Message 241 of 991 (705757)
09-01-2013 8:21 PM
Reply to: Message 228 by Tangle
08-31-2013 11:57 AM


Re: But the Biblical Flood myths have been totally refuted.
The word "fish" is never mentioned. Fish therefore have not been specifically excluded from anything in exactly the same way that squid, crabs and dolphins haven't been.
Equivocating over what earth means is pointless when we know God's actual words and intentions. This is made perfectly plain so that "a non-neutral reader of that text can see that"....
"....I will destroy from the face of the earth all living things that I have made.
... means that he intends to kill every living creature that he made. Which includes fish.
A discussion is difficult when you don't even consent to the most obvious points. Did they really have a word for "planet earth" in ancient Hebrew? that's amusing.
Read in terms of King James English:
I will destroy from the face of the earth (soil/land) all living things I have made
This is garbage.
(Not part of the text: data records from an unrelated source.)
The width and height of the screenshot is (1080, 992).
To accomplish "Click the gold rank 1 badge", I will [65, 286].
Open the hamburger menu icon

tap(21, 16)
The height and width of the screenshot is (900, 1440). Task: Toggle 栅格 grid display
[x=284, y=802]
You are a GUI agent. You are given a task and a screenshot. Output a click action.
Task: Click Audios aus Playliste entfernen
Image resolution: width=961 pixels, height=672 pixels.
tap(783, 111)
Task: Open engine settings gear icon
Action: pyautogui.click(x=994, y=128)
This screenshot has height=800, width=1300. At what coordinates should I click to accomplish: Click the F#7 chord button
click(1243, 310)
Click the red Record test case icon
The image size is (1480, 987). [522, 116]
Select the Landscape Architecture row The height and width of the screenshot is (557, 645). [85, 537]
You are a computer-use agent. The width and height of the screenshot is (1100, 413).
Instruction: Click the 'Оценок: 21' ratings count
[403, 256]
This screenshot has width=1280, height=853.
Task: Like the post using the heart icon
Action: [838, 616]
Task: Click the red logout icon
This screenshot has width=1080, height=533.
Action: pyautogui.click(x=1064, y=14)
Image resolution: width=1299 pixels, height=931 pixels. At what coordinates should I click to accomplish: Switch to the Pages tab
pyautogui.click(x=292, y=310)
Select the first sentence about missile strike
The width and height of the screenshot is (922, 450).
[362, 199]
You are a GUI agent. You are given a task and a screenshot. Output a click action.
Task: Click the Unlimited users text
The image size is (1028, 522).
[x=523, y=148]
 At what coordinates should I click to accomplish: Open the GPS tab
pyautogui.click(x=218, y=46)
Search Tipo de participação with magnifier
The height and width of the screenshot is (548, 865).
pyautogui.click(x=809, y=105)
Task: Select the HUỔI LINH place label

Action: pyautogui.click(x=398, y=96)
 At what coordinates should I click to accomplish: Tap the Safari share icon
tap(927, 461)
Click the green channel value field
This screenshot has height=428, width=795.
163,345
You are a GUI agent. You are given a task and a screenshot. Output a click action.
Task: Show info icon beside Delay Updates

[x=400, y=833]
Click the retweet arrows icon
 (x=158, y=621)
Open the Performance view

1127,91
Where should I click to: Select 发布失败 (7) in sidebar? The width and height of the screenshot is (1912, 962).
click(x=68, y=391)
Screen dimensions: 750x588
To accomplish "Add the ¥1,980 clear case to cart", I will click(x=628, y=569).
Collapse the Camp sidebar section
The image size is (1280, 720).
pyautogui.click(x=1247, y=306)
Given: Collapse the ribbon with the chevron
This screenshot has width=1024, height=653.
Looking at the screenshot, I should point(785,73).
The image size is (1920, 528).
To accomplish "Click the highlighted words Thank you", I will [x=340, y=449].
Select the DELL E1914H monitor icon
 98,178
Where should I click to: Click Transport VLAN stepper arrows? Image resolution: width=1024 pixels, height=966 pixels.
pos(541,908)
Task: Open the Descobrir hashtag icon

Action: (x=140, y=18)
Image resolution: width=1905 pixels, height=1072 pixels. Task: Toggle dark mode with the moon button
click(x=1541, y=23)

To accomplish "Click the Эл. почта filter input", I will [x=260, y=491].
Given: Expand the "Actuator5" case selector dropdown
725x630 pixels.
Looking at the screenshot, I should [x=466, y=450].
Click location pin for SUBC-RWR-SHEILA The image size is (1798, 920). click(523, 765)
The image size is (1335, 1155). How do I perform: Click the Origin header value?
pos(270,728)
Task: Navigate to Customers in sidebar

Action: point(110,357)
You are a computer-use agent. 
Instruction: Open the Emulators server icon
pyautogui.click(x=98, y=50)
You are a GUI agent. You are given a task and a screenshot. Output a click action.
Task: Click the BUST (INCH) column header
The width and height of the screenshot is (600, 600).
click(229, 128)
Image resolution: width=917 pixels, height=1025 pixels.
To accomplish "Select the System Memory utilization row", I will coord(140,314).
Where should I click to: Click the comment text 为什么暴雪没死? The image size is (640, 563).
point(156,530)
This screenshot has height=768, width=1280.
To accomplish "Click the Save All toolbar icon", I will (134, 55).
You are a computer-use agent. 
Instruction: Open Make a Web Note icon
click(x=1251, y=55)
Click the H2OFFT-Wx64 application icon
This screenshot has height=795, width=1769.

Some fish, almost entirely a very small range of specialist estuary dwelling and swamp fish, can survive brackish water. These fish live in shallow waters and would die within days of having 30,000 feet of water above them. They are adapted to a specialised habitat which the benevolent lord has just totally obliterated along with their food source.
Its possible salt water fish that lived at great distances from the continents survived the flooding, at whatever depth they were used to. Some then adapted to estuary and then fresh water conditions over hundreds of years after the flood.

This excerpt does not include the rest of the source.